Given problem — Reproduce every row below verbatim, leaving out the pictures.

Entries shown —
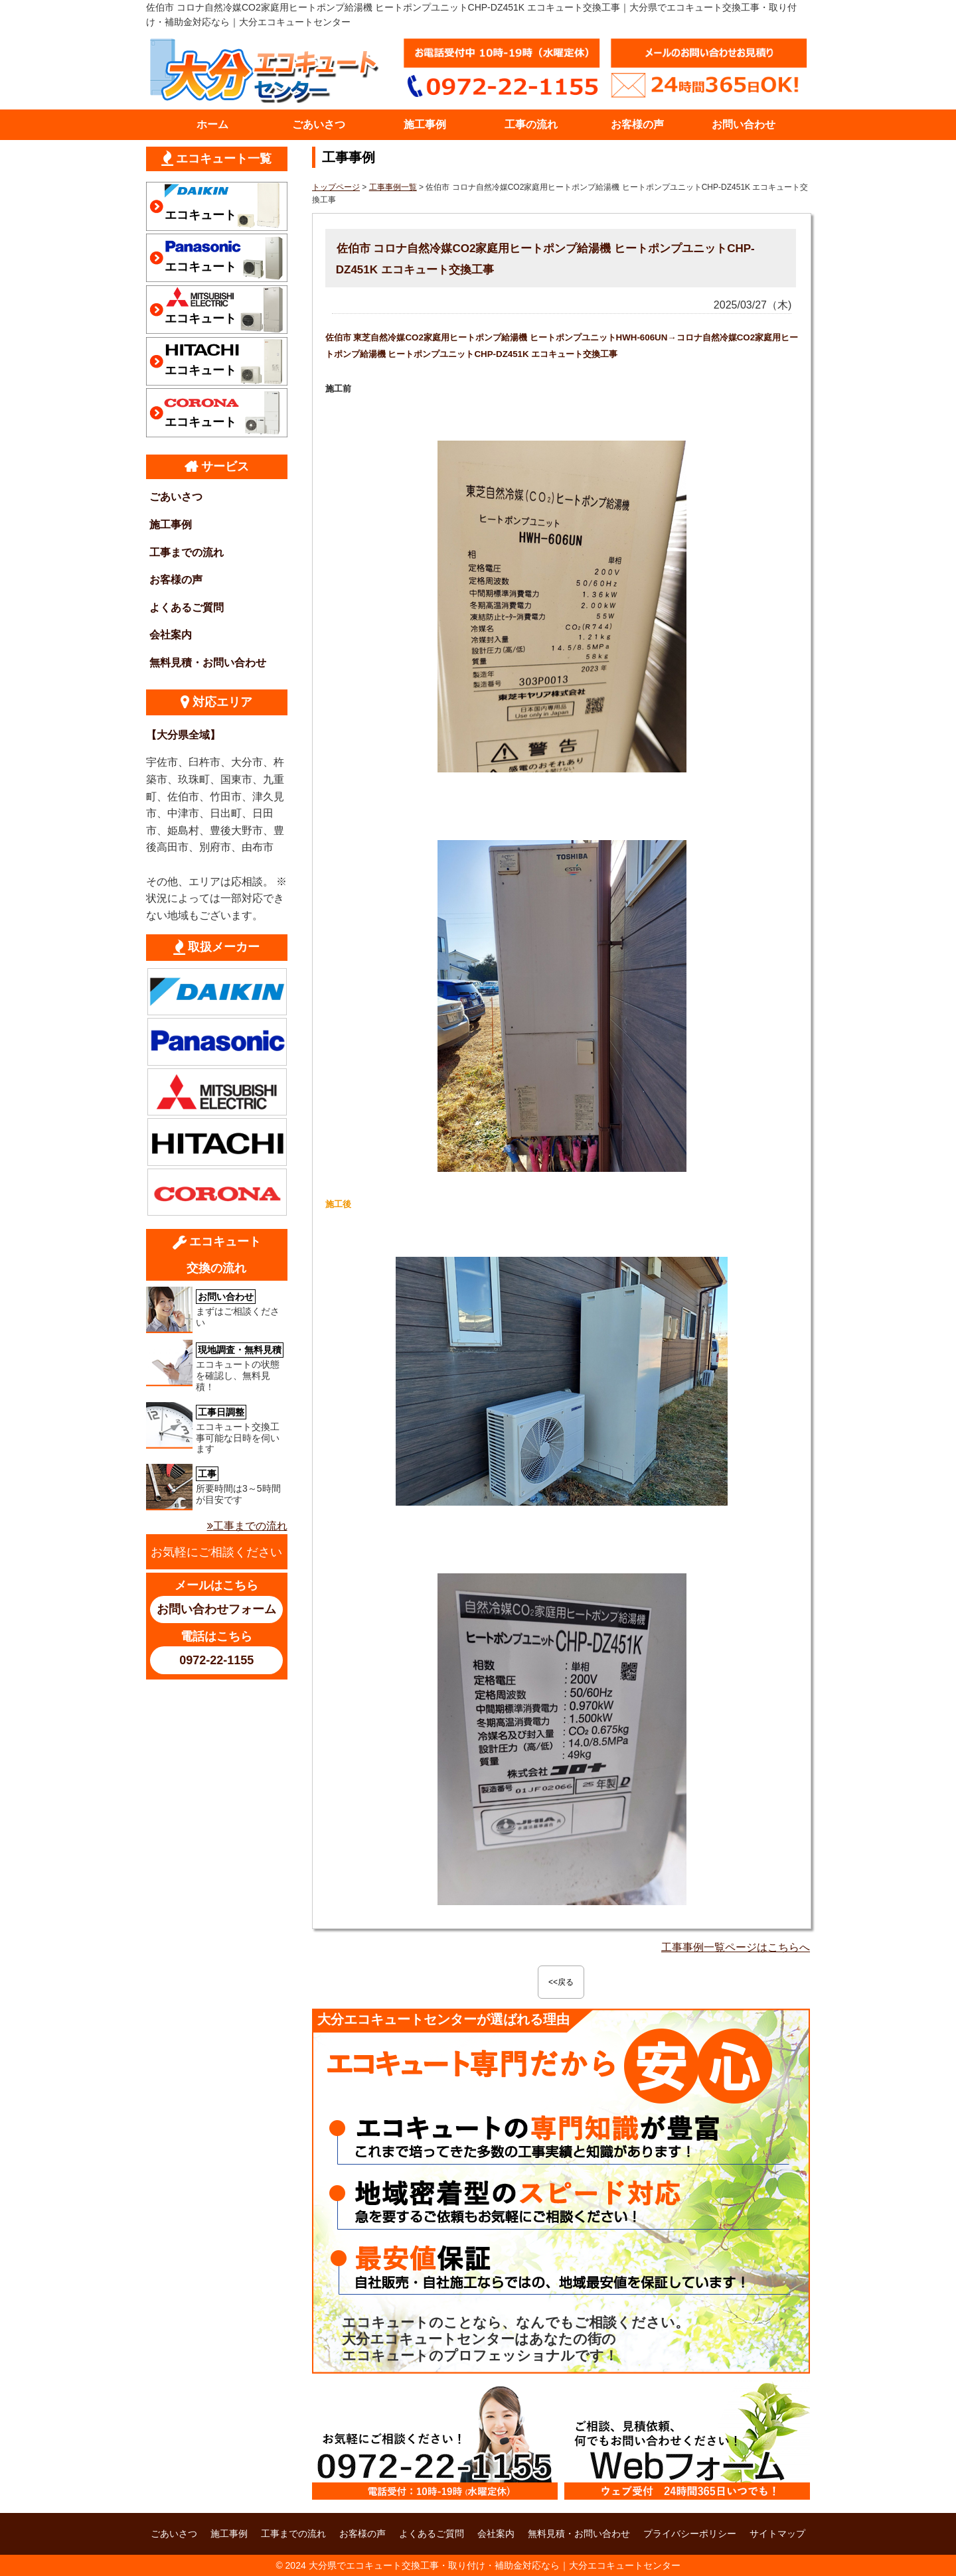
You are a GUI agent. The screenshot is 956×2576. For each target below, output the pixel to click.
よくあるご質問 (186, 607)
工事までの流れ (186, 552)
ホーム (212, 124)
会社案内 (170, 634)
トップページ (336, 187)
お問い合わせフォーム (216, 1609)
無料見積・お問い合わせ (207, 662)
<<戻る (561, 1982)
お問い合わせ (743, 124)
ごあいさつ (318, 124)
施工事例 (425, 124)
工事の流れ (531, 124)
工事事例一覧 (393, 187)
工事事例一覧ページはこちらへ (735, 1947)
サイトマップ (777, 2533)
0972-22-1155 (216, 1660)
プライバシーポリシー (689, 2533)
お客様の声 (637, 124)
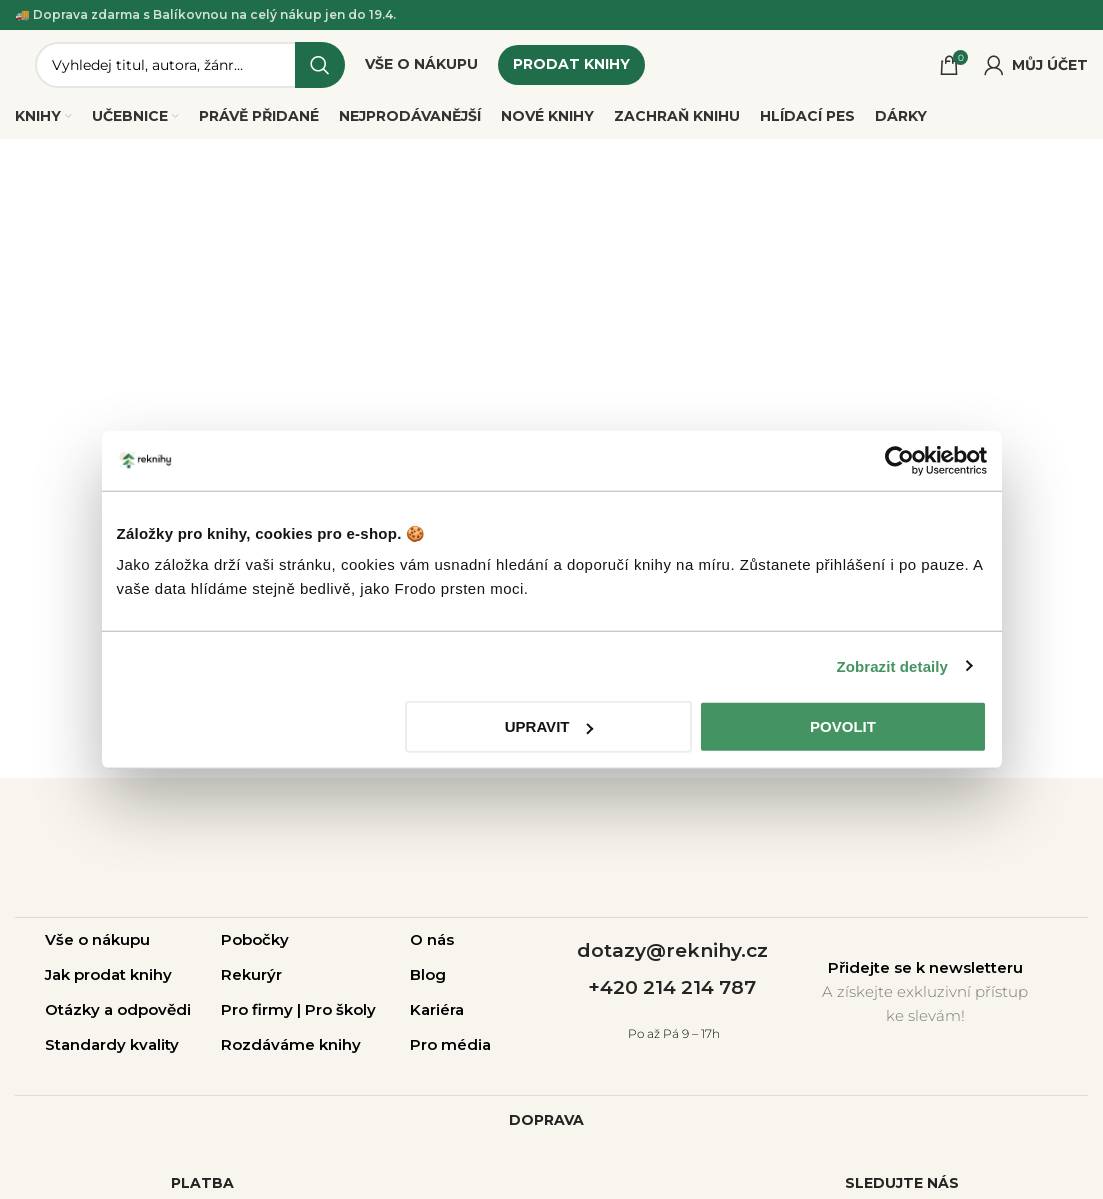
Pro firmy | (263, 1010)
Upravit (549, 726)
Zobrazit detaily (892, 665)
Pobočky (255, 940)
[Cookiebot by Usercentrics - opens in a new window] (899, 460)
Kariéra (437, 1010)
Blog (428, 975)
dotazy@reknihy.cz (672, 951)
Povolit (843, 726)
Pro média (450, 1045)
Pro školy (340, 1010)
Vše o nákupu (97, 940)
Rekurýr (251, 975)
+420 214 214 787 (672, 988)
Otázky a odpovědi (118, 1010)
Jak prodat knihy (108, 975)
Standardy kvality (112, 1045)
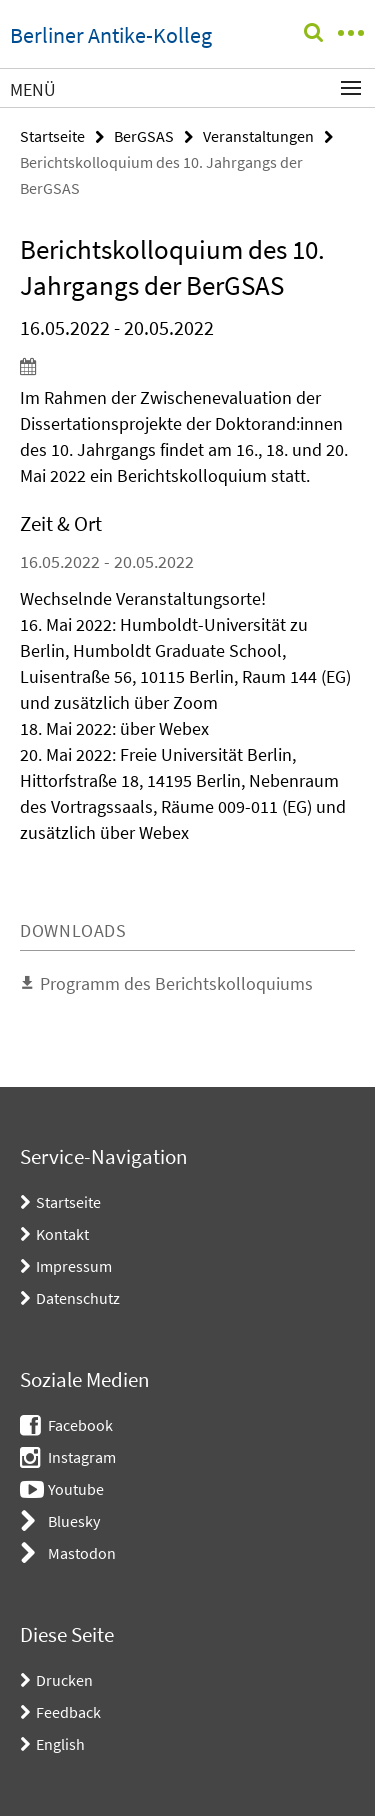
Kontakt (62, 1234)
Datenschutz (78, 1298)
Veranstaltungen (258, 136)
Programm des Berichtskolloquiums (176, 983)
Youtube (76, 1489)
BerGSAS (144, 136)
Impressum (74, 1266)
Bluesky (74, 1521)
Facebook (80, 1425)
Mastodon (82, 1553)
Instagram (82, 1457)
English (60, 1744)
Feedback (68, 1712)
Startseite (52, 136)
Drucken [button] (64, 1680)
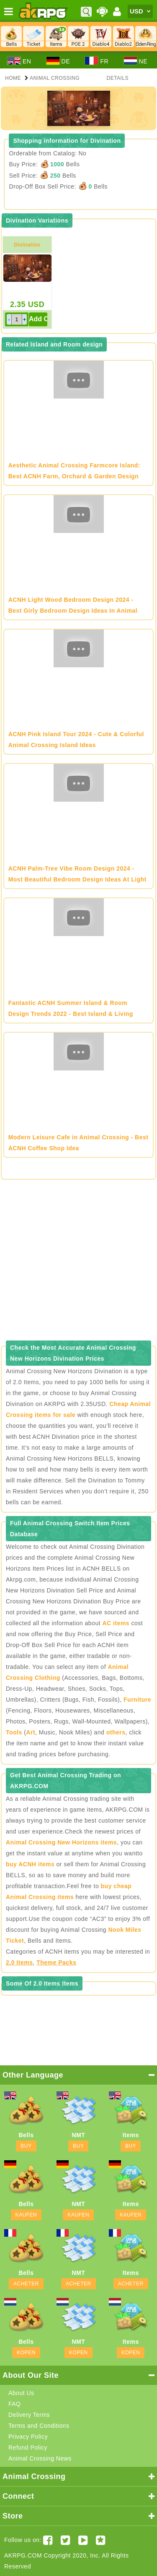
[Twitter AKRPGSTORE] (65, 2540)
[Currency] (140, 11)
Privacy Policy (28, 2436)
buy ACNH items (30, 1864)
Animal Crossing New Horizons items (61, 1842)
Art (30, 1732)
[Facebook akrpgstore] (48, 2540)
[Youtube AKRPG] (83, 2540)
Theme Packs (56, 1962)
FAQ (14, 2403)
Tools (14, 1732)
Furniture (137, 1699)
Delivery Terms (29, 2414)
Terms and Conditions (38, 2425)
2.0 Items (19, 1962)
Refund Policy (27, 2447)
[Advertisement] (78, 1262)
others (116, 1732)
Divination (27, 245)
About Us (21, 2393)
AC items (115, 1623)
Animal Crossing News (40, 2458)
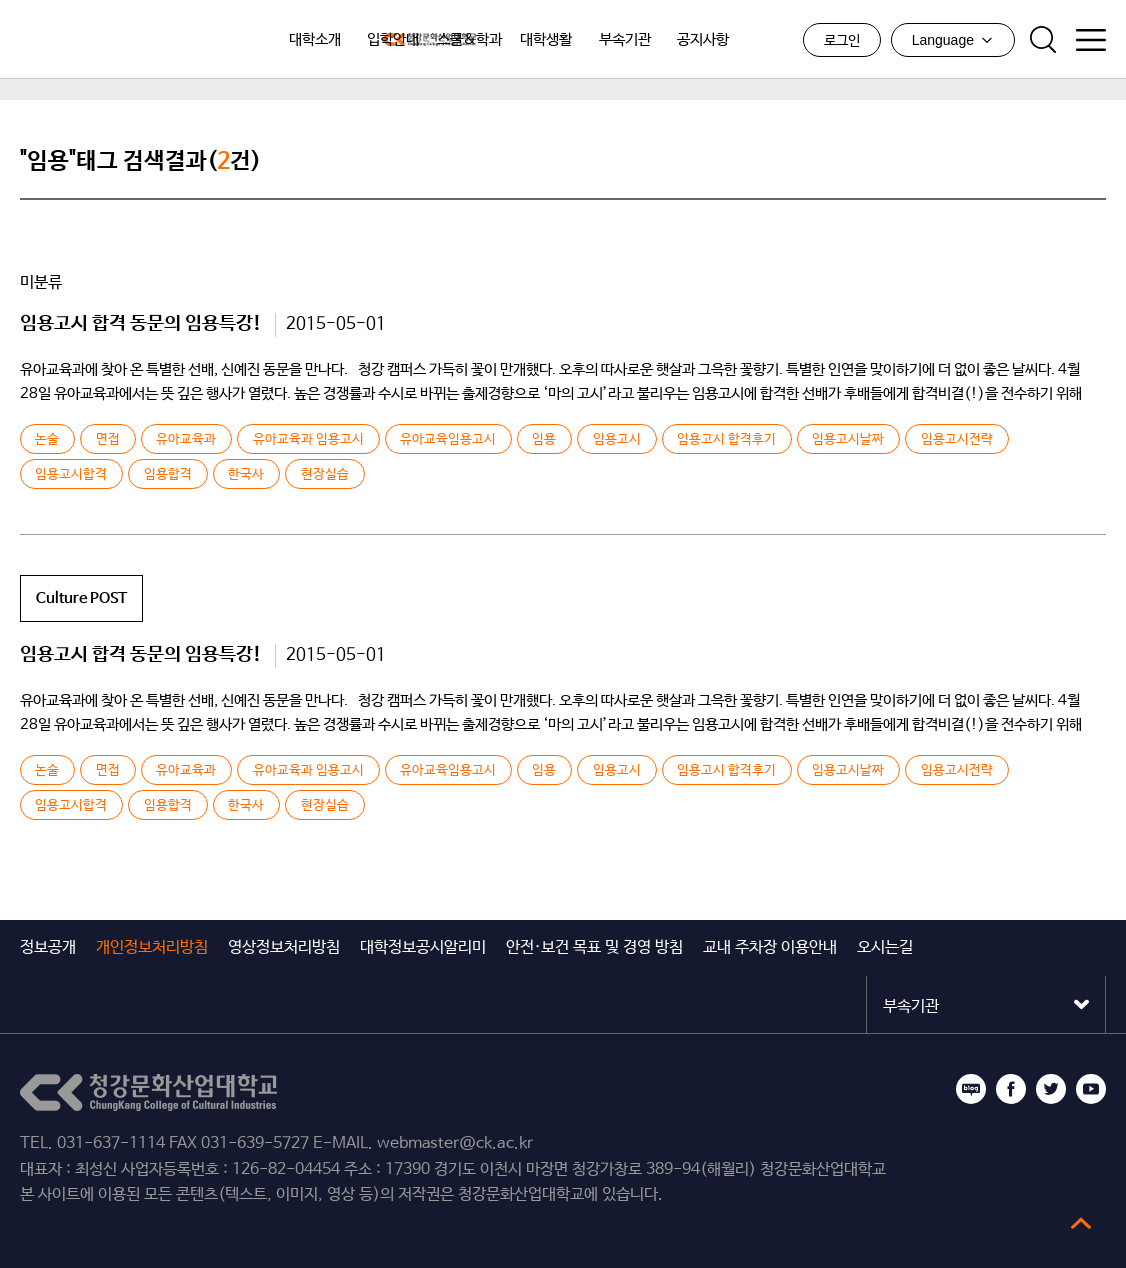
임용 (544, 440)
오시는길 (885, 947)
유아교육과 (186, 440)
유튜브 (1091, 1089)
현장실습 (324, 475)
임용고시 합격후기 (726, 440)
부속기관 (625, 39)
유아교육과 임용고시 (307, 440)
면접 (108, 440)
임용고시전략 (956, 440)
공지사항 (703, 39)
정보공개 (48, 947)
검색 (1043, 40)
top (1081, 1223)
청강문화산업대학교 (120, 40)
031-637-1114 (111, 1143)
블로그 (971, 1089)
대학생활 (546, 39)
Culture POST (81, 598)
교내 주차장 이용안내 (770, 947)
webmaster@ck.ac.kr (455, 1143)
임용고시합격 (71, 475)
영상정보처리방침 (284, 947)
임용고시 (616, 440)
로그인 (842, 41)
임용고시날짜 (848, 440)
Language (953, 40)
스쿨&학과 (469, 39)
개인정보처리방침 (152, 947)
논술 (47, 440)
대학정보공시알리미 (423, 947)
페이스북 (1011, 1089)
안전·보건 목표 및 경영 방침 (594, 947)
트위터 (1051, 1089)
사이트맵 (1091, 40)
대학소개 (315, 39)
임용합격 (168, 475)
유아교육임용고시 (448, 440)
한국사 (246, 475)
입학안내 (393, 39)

Written answer —
You are a GUI agent. The screenshot is 956×2576. For each target below, output the pixel to click.
よくあるご質問 (186, 607)
工事までの流れ (186, 552)
ホーム (212, 124)
会社案内 (170, 634)
トップページ (336, 187)
お問い合わせフォーム (216, 1609)
無料見積・お問い合わせ (207, 662)
<<戻る (561, 1982)
お問い合わせ (743, 124)
ごあいさつ (318, 124)
施工事例 (425, 124)
工事の流れ (531, 124)
工事事例一覧 (393, 187)
工事事例一覧ページはこちらへ (735, 1947)
サイトマップ (777, 2533)
0972-22-1155 (216, 1660)
プライバシーポリシー (689, 2533)
お客様の声 (637, 124)
Pro firmy | (263, 1010)
Upravit (549, 726)
Zobrazit detaily (892, 665)
Pobočky (255, 940)
[Cookiebot by Usercentrics - opens in a new window] (899, 460)
Kariéra (437, 1010)
Blog (428, 975)
dotazy@reknihy.cz (672, 951)
Povolit (843, 726)
Pro média (450, 1045)
Pro školy (340, 1010)
Vše o nákupu (97, 940)
Rekurýr (251, 975)
+420 214 214 787 (672, 988)
Otázky a odpovědi (118, 1010)
Jak prodat knihy (108, 975)
Standardy kvality (112, 1045)
Kontakt (62, 1234)
Datenschutz (78, 1298)
Veranstaltungen (258, 136)
Programm des Berichtskolloquiums (176, 983)
Youtube (76, 1489)
BerGSAS (144, 136)
Impressum (74, 1266)
Bluesky (74, 1521)
Facebook (80, 1425)
Mastodon (82, 1553)
Instagram (82, 1457)
English (60, 1744)
Feedback (68, 1712)
Startseite (52, 136)
Drucken [button] (64, 1680)
[Twitter AKRPGSTORE] (65, 2540)
[Currency] (140, 11)
Privacy Policy (28, 2436)
buy ACNH items (30, 1864)
Animal Crossing New Horizons items (61, 1842)
Art (30, 1732)
[Facebook akrpgstore] (48, 2540)
[Youtube AKRPG] (83, 2540)
Theme Packs (56, 1962)
FAQ (14, 2403)
Tools (14, 1732)
Furniture (137, 1699)
Delivery Terms (29, 2414)
Terms and Conditions (38, 2425)
2.0 Items (19, 1962)
Refund Policy (27, 2447)
[Advertisement] (78, 1262)
others (116, 1732)
Divination (27, 245)
About Us (21, 2393)
AC items (115, 1623)
Animal Crossing News (40, 2458)
임용 (544, 440)
오시는길 (885, 947)
유아교육과 (186, 440)
유튜브 (1091, 1089)
현장실습 (324, 475)
임용고시 합격후기 (726, 440)
부속기관 (625, 39)
유아교육과 임용고시 (307, 440)
면접 (108, 440)
임용고시전략 (956, 440)
공지사항 (703, 39)
정보공개 (48, 947)
검색 (1043, 40)
top (1081, 1223)
청강문화산업대학교 (120, 40)
031-637-1114 (111, 1143)
블로그 (971, 1089)
대학생활 (546, 39)
Culture POST (81, 598)
교내 주차장 이용안내 (770, 947)
webmaster@ck.ac.kr (455, 1143)
임용고시합격 (71, 475)
영상정보처리방침 (284, 947)
임용고시 (616, 440)
로그인 (842, 41)
임용고시날짜 (848, 440)
Language (953, 40)
스쿨&학과 (469, 39)
개인정보처리방침 (152, 947)
논술 (47, 440)
대학정보공시알리미 (423, 947)
페이스북 (1011, 1089)
안전·보건 목표 및 경영 방침 (594, 947)
트위터 (1051, 1089)
사이트맵 (1091, 40)
대학소개 (315, 39)
임용합격 (168, 475)
유아교육임용고시 (448, 440)
한국사 (246, 475)
입학안내 (393, 39)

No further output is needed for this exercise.